Le blanchiment d’argent peut sembler loin de la pratique quotidienne des conseillers. Pourtant, ils pourraient bien écoper s’ils s’y retrouvent mêlés, même pour une transaction de 5 $, avertit un expert en lutte contre le recyclage des produits de la criminalité et le financement du terrorisme.

C’est le message qu’a envoyé Franck Fingercwajg, président d’IDEAL Conseil, lors d’une formation livrée jeudi dernier dans le cadre du colloque annuel du Conseil des professionnels en services financiers (CDPSF).

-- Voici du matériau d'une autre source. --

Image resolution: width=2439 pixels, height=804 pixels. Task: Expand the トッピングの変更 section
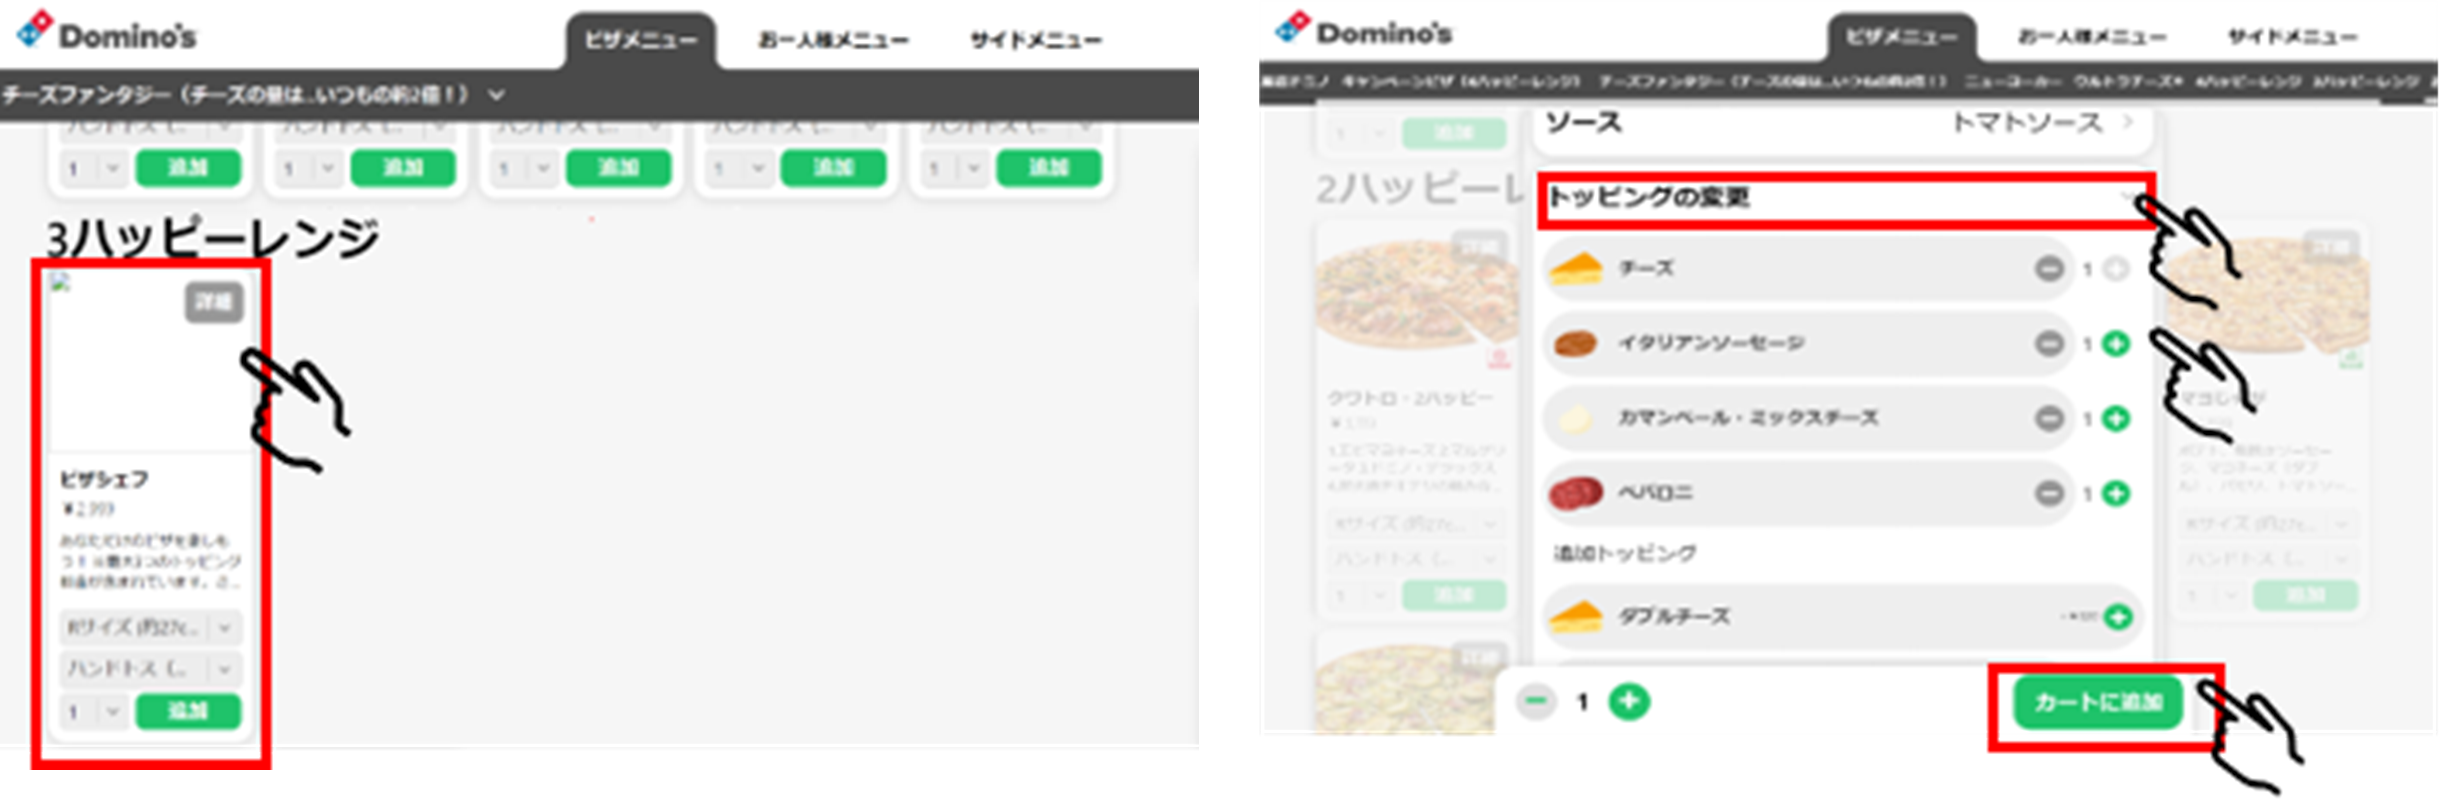coord(1845,199)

« Vous devez faire attention à ne pas devenir un bouc émissaire », lance-t-il.

En théorie, un conseiller peut même être condamné pour ne pas avoir su repérer une transaction louche d’une valeur aussi faible que 5 $!

« Le budget des attentats a chuté. En Israël, il y a maintenant des attentats au couteau. Avec 5 $, il est possible de financer le terrorisme », illustre-t-il.

Ainsi, savoir reconnaître le recyclage des produits de la criminalité et le financement du terrorisme peut éviter bien des soucis aux conseillers.

« Les gouvernements agissent. Ils sondent le marché pour contrecarrer le blanchiment d’argent et le financement du terrorisme. Mais le marché, au fond… Qui est-ce? C’est vous, c’est moi. […] C’est votre profession, c’est votre client. Les criminels, les terroristes doivent passer par vous pour mener à bien leur entreprise de destruction ou d’exploitation », a notamment souligné Mario Grégoire, président du conseil d’administration et directeur général du CDPSF, en introduction à la formation.

UNE PUISSANCE FINANCIÈRE

Selon M. Fingercwajg, le crime organisé représente l’équivalent de 2 à 5 % du PIB mondial. Toutes factions regroupées (mafias, gangs, etc.), il est une puissance financière plus importante que certains pays comme la Suède ou la Suisse.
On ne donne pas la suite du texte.